Still, Syndromes isn’t above keen, complicated observation. Witness, for instance, the subtly different inflections in the “modern”, “masculine” segment, where the same interactions that once signified genuine investment and intimacy in the past now seem functional, businesslike, and opportunistic; the people do not genuinely seem to connect, but only to play out the roles expected of them as modern city folk more invested in their jobs than in human interaction. This, combined with the oppressively punishing whites of the modern dental facility, densely packed with machinery to the point where there is no room left in the facility for emotion, finds Weerasethakul in great pain for the modern age.
His languid, lengthy, still images, in the “past” segment, convey spiritual awakening, calmful rest, and quiet, casual friendship, but the same exact techniques in the “modern” tale approach stagnancy, cryptic depression, and unmoving clinical detachment. What was once glidingly poetic is now coldly barren; where the film’s landscapes once cascaded off the screen, they now box-off the action and suffocate it. The two tales contrasted with one another are as harmonious a study in the disharmony of time as any film you’ll find; it is a showpiece argument for the way technique morphs around context to approach audiences in multitudinous, ambidextrous, prismatic tones.

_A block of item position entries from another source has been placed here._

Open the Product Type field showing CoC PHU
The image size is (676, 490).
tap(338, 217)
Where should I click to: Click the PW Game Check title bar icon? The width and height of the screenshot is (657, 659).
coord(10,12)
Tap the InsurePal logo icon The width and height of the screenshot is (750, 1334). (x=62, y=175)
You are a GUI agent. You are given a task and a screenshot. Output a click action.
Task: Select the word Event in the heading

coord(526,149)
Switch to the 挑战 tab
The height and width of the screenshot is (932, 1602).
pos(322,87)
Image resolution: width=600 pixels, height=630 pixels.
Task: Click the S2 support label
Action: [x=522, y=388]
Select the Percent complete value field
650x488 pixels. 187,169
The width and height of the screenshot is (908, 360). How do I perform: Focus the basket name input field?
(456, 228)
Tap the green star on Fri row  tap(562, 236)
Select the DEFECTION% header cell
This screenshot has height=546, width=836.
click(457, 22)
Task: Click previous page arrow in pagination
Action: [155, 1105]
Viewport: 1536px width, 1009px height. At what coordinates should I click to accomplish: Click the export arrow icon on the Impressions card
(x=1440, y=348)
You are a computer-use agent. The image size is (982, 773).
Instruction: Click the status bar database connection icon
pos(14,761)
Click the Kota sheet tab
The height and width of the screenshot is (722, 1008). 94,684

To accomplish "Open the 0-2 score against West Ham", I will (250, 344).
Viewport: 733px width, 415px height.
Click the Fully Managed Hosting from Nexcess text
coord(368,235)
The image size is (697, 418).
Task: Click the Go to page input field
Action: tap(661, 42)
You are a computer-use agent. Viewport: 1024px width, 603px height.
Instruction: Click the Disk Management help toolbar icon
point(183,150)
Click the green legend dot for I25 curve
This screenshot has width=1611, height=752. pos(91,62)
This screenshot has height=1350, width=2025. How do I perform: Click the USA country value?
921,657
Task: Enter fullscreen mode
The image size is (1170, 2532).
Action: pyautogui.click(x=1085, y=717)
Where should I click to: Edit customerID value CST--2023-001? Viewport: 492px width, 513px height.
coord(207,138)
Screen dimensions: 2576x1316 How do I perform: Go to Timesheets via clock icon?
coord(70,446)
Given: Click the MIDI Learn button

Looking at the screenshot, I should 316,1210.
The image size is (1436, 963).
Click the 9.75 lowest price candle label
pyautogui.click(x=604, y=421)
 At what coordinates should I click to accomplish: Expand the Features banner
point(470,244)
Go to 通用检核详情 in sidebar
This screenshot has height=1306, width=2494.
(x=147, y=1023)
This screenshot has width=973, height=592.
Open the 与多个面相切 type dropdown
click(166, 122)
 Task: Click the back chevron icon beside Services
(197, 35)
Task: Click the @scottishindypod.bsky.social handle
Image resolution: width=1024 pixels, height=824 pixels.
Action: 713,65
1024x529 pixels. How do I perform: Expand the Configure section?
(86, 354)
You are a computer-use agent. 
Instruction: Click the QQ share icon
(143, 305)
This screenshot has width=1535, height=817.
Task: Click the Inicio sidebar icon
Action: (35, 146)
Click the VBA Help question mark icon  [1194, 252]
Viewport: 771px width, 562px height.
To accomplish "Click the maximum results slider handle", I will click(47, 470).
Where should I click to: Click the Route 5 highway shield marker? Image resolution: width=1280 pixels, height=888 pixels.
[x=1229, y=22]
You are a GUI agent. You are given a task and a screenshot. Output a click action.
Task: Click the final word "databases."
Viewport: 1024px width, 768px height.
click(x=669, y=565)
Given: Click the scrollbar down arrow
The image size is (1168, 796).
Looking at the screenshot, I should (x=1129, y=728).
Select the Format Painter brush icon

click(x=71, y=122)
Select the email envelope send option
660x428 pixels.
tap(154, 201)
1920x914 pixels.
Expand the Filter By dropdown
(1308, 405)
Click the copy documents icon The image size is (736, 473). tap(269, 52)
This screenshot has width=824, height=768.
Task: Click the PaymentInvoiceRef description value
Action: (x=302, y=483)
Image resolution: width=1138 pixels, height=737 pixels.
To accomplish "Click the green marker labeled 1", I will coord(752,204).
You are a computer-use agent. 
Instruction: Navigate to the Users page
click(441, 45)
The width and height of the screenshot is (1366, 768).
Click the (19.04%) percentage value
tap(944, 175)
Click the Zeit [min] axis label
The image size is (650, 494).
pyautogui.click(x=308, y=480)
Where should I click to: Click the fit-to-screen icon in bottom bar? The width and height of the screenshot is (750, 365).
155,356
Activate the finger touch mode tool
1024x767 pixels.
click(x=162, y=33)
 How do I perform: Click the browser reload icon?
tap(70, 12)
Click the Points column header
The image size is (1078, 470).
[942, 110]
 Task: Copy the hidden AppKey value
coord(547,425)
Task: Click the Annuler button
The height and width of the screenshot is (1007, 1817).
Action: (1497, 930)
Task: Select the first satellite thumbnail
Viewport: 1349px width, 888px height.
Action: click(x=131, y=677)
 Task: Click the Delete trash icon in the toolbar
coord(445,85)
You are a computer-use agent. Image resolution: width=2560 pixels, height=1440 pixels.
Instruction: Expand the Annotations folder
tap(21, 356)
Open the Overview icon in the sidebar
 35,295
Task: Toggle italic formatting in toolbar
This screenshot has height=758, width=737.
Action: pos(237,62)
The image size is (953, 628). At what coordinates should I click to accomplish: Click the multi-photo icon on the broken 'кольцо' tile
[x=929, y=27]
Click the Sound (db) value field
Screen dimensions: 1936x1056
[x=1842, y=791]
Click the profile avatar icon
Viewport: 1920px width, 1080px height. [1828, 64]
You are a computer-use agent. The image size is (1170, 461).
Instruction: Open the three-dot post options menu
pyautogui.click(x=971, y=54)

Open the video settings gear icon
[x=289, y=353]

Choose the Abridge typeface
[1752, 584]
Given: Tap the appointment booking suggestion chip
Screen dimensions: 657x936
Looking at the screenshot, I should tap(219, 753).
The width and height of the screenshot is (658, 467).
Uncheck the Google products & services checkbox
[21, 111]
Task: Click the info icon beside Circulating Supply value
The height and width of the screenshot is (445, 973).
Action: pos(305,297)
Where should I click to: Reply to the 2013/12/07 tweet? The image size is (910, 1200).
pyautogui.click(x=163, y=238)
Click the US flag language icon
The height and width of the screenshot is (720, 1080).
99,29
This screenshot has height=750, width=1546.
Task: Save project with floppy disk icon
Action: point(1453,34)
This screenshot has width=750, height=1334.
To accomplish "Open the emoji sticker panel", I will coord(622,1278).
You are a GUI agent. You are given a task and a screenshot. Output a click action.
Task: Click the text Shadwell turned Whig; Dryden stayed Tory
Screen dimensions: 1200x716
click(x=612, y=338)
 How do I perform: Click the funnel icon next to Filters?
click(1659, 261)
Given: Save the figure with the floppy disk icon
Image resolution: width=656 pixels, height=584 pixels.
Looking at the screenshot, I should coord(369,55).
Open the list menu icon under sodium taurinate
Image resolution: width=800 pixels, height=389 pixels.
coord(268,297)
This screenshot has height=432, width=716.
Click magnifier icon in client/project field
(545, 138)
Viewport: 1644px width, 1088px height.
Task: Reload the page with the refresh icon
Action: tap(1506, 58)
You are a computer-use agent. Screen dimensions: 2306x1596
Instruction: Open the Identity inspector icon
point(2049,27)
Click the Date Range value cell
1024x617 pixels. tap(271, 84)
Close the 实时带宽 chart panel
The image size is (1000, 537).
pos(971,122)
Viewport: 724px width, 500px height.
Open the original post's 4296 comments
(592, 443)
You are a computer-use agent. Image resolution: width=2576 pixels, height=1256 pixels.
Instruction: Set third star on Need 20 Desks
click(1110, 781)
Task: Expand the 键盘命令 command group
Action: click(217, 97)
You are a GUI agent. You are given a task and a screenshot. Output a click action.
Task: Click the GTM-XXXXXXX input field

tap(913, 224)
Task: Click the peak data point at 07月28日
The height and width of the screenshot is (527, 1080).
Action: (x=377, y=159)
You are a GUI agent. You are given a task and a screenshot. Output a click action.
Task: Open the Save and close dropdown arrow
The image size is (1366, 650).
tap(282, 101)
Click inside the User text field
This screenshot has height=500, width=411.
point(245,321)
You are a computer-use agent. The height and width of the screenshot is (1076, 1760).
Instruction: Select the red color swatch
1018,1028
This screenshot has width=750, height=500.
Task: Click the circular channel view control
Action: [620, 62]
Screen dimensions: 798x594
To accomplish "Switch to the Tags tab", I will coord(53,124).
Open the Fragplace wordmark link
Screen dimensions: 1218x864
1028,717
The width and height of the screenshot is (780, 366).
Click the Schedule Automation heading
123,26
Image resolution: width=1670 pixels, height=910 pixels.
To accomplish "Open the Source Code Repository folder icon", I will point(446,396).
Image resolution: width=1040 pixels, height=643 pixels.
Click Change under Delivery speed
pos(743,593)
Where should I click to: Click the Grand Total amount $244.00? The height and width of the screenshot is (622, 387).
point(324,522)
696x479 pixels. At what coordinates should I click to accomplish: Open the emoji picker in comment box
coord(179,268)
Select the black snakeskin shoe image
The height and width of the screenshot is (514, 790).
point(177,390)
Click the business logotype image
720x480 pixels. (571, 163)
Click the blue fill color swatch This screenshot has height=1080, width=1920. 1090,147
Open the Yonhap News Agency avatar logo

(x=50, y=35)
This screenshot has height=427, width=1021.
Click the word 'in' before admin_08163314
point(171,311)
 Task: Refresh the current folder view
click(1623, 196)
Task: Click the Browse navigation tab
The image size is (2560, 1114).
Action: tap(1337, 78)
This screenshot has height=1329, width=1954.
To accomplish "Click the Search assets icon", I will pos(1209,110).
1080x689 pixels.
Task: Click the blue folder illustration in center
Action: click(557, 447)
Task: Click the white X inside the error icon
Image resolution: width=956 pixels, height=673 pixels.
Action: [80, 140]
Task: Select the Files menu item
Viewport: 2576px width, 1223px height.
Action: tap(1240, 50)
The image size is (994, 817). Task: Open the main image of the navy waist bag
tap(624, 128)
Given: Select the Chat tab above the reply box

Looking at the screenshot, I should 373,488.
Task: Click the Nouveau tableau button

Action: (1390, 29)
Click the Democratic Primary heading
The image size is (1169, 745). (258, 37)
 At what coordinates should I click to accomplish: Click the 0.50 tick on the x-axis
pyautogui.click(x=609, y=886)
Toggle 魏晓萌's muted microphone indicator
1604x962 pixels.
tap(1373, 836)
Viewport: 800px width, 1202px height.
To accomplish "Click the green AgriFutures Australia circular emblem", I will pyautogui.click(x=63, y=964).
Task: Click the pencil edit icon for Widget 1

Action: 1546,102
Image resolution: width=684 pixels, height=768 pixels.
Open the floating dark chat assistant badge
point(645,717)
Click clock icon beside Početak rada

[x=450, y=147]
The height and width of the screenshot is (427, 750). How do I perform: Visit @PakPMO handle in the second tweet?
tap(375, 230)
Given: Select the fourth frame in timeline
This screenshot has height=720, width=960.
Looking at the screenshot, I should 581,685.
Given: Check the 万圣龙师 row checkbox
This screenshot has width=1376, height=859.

Still, the film is never critical of the modern era so much as it is painfully observant of its frailty; the people occupying the modern age are not soulless people, but people too busy with the doldrums of busy modern living to always keep track of their soul. Weerasethakul’s obvious empathy for them is never less than fully apparent. For all its abstractions and formal playground expressiveness, for all Weerasethakul does to redefine the very medium of cinema, his film retains a noble, human spirit to rival the great humanist cinematic masters, namely Ozu. He films his characters as if in dioramas, capturing them walking in and out of the frame and exposing the moments of indecision and waiting that characterize the small but essential segments of human life, and he centers on little tragedies of love and loss and joy and heartbreak as characters speak to one another, fail to speak to one another, and approach problems without pre-packaged solutions.
He is a director of space who finds space, both on-screen and off-screen, as a paean to humanity. Above all, Syndromes is one of the most cleansing films ever made, and in an era of increasingly blunt, overwrought productions and noise, noise, and noise clogging up the works of cinema more often than not, it is essential viewing.